Source records
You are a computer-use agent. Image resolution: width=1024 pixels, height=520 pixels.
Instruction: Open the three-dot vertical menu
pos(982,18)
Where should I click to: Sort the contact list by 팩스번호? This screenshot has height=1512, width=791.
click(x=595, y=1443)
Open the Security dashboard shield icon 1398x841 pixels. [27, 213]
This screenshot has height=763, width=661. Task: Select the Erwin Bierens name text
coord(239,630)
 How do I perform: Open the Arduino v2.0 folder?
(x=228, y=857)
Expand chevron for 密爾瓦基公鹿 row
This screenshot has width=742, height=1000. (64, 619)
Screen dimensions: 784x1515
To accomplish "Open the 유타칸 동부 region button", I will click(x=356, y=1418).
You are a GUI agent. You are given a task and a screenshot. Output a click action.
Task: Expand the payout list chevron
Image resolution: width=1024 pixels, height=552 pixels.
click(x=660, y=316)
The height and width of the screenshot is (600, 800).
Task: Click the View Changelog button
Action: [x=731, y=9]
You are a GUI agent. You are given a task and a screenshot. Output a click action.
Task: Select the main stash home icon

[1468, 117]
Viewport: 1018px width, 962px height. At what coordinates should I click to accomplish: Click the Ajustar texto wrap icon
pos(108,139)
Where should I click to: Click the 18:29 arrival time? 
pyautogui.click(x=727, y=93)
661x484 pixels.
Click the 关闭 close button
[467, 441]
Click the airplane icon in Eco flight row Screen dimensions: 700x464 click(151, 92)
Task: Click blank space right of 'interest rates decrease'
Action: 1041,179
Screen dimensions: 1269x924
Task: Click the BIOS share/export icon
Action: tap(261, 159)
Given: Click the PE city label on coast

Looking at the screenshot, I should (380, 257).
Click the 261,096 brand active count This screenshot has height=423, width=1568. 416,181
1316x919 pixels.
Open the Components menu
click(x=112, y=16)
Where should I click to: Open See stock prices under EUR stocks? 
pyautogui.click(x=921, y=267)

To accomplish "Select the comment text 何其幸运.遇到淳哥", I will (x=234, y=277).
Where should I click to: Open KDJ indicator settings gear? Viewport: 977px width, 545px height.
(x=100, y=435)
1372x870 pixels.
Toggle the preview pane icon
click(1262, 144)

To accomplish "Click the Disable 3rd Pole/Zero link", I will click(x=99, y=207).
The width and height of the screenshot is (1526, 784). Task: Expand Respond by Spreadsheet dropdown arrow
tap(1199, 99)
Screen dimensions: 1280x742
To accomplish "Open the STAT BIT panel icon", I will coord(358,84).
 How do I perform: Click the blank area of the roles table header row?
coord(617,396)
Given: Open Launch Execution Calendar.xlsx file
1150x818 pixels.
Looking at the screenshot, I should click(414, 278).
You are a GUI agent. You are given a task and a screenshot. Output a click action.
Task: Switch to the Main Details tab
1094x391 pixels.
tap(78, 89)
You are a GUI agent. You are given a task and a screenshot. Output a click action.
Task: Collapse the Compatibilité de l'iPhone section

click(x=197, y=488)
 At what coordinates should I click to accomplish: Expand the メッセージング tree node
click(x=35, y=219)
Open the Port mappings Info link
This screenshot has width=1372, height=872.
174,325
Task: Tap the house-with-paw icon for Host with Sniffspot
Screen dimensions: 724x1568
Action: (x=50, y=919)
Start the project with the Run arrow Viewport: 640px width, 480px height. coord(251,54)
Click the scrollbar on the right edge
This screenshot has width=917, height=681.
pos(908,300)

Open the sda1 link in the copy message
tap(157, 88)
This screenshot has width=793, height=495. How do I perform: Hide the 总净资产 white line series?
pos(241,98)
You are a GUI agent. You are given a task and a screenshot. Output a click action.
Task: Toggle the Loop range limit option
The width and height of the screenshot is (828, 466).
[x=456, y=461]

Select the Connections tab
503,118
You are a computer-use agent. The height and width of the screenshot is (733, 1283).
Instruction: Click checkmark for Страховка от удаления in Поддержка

**What to produce:**
Filter the entries down to the lines that include the string "computer".

**Worked solution:**
You are a computer-use agent. Image resolution: width=1024 pixels, height=520 pixels.
You are a computer-use agent. The height and width of the screenshot is (733, 1283).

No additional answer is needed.